Ainda na base comparativa mensal, as vendas apresentaram as seguintes oscilações ao longo deste ano: janeiro 2017/dezembro 2016: -0,84%; fevereiro/janeiro: -0,32%; março/fevereiro: +0,05%; abril/março -1,57%; maio/abril: +0,59%.

Setores – Na passagem de maio para junho, o único setor que teve resultado positivo foi o de vestuário e calçados, com as vendas crescendo 0,31%. Os segmentos que apresentaram redução foram veículos e peças (-1,81%); móveis e eletrodomésticos (-1,42%); artigos diversos (-0,78%); supermercados (-0,7%); papelarias e livrarias (-0,27%); material elétrico e de construção (-0,21%) e drogarias e cosméticos (-0,09%).

Nos seis primeiros meses de 2017, no comparativo com igual período de 2016, apenas o setor de drogarias e cosméticos apresentou desempenho positivo, com alta de 2,65% nas vendas. Os demais segmentos apresentaram as seguintes quedas: artigos diversos, -2,48%; móveis e eletrodomésticos, -1,74%; supermercados, -1,45%; vestuário e calçados, -1,07%; material elétrico e construção, -0,74%; veículos e peças, -0,44% e papelarias e livrarias, -0,35%.

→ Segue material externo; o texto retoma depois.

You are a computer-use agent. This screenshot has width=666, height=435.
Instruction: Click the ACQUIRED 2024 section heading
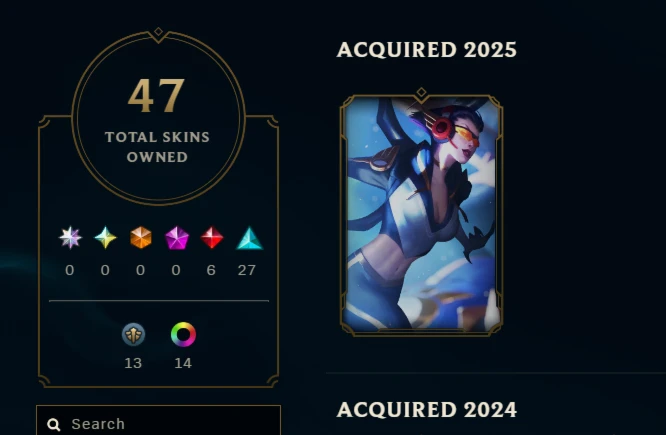pyautogui.click(x=426, y=410)
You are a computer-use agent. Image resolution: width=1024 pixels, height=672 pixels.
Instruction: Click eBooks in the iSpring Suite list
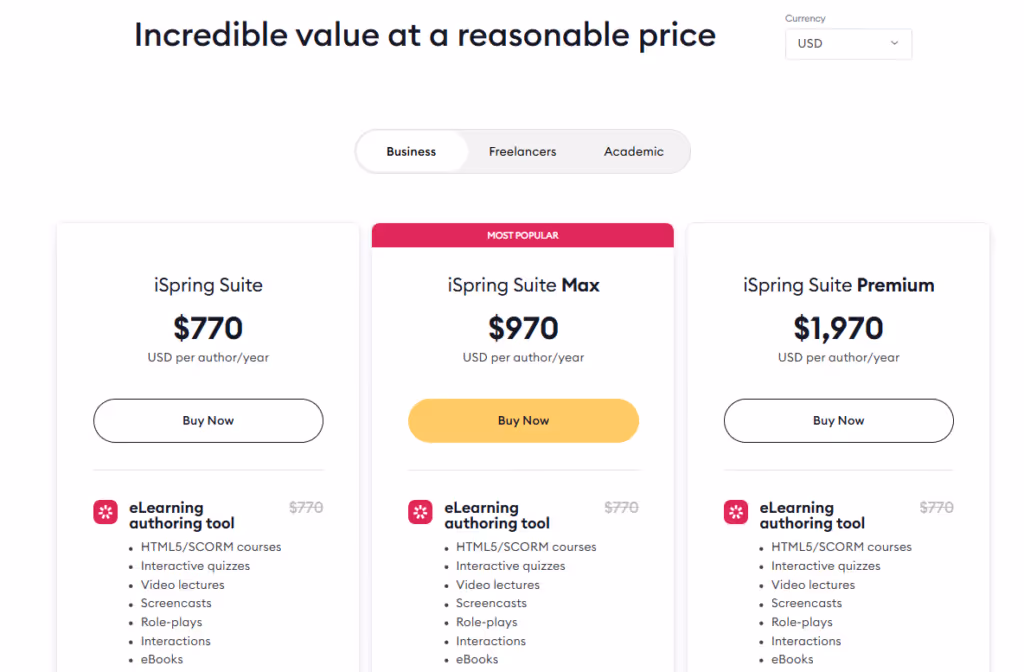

Savassi – Com intenso comércio, a Savassi, na região Centro-Sul da Capital, atravessou o primeiro semestre de 2017 com dificuldades e fechamento de lojas, segundo a presidente da Associação dos Lojistas da Savassi (Alsa), Maria Auxiliadora Teixeira de Souza. Ela disse que os comerciantes estão realizando muitas promoções e trabalhando com estoques pequenos na tentativa de equilibrar os negócios.  “Esse semestre foi bem fraco, com os lojistas investindo pouco. Com tantas crises, o consumidor fica retraído. Mas estamos esperando uma pequena melhora para o segundo semestre”, disse.